Chest pain is readily recognized as a symptom of heart trouble, but not all women under the age of 55 experience this pain during a heart attack.
The findings from a recent study are the first to document this phenomenon in young women. As seconds matter when it comes to the accurate diagnosis and treatment of heart attack, the study, published in JAMA Internal Medicine, has implications for emergency room healthcare professionals and for at-risk individuals.
“We need to move away from the image of an older man clutching his chest when we think about acute coronary syndrome (ACS—the umbrella term referring to heart attacks and angina),” says Louise Pilote, director of the Division of General Internal Medicine at the McGill University Health Centre and the study’s senior author.
“The reality is that chest pain, age, and gender are no longer the definers of a heart attack. Our study demonstrates that young people and women who come into the emergency without chest pain, but other telltale ACS symptoms such as weakness, shortness of breath, and/or rapid heartbeats, are in crisis. We need to be able to recognize this and adapt to new standard assessments in previously unrecognized groups such as young women.”
“Women less than 55 years old are more likely to have their ACS misdiagnosed in the ER than men, and they have higher risk of death,” adds first author Nadia Khan, associate professor of medicine at the University of British Columbia. “The public and physicians need to be aware of this problem.”

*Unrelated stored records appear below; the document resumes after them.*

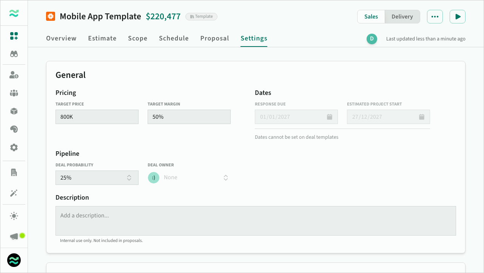Expand the Deal Probability dropdown
Viewport: 484px width, 273px height.
(97, 178)
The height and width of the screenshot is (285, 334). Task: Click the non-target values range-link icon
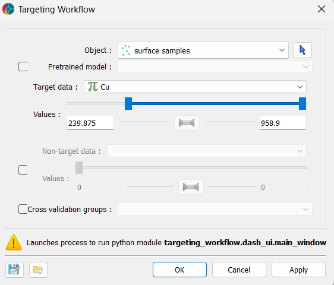191,187
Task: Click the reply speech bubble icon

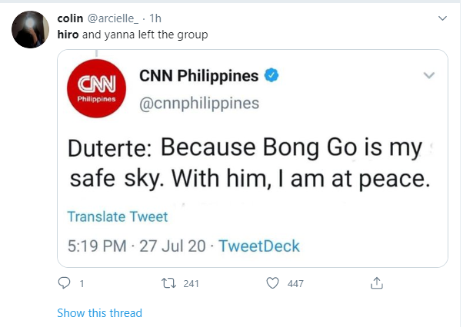Action: (65, 283)
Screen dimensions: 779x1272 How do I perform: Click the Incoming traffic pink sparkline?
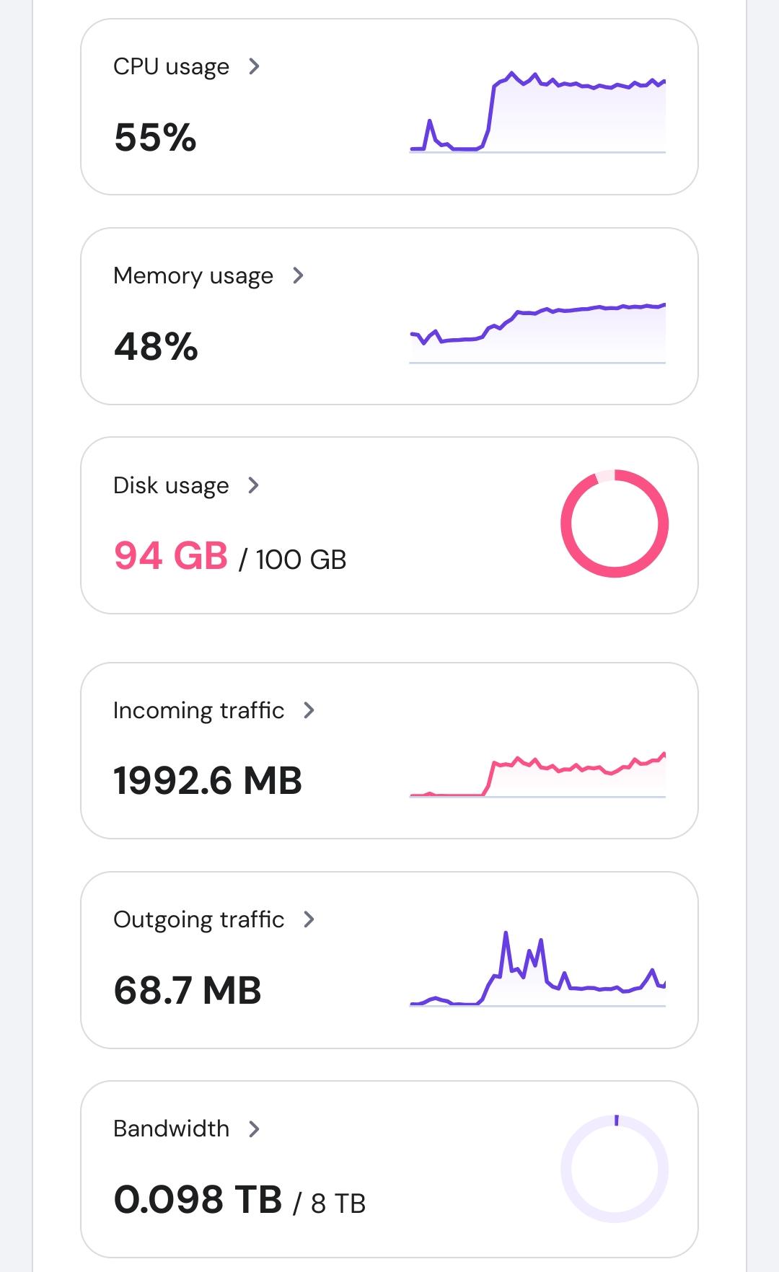[537, 774]
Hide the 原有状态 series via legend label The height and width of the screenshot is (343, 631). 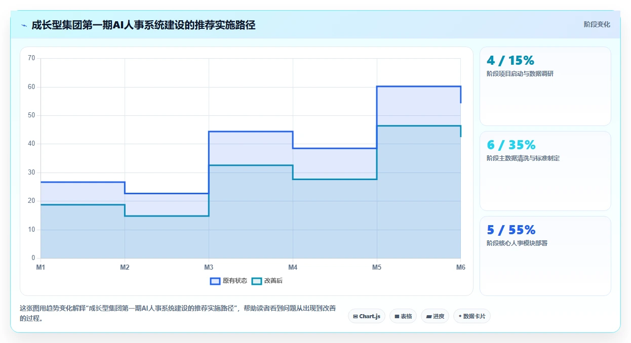point(235,281)
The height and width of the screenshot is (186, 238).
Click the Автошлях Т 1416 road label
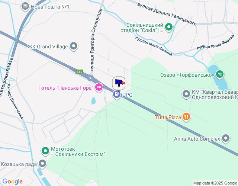pos(6,77)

Pain is not the only indicator
Pilote, Khan, and their colleagues evaluated more than 1,000 young patients who were hospitalized for ACS. Their findings showed that women were less likely to experience chest pain compared with men and that the absence of this pain did not correlate with less severe heart attacks. Patients without chest pain had fewer symptoms overall but their ACS was not less severe. The diagnosis of ACS, therefore, depended on detailed cardiological assessments.
“It is important to remember that chest pain is a main indicator of ACS, but not the only one,” says Pilote.
“We need to remind ourselves that even without chest pain, something serious could still be happening,” adds Khan.
The Heart and Stroke Foundation and the Canadian Institutes of Health Research funded the study.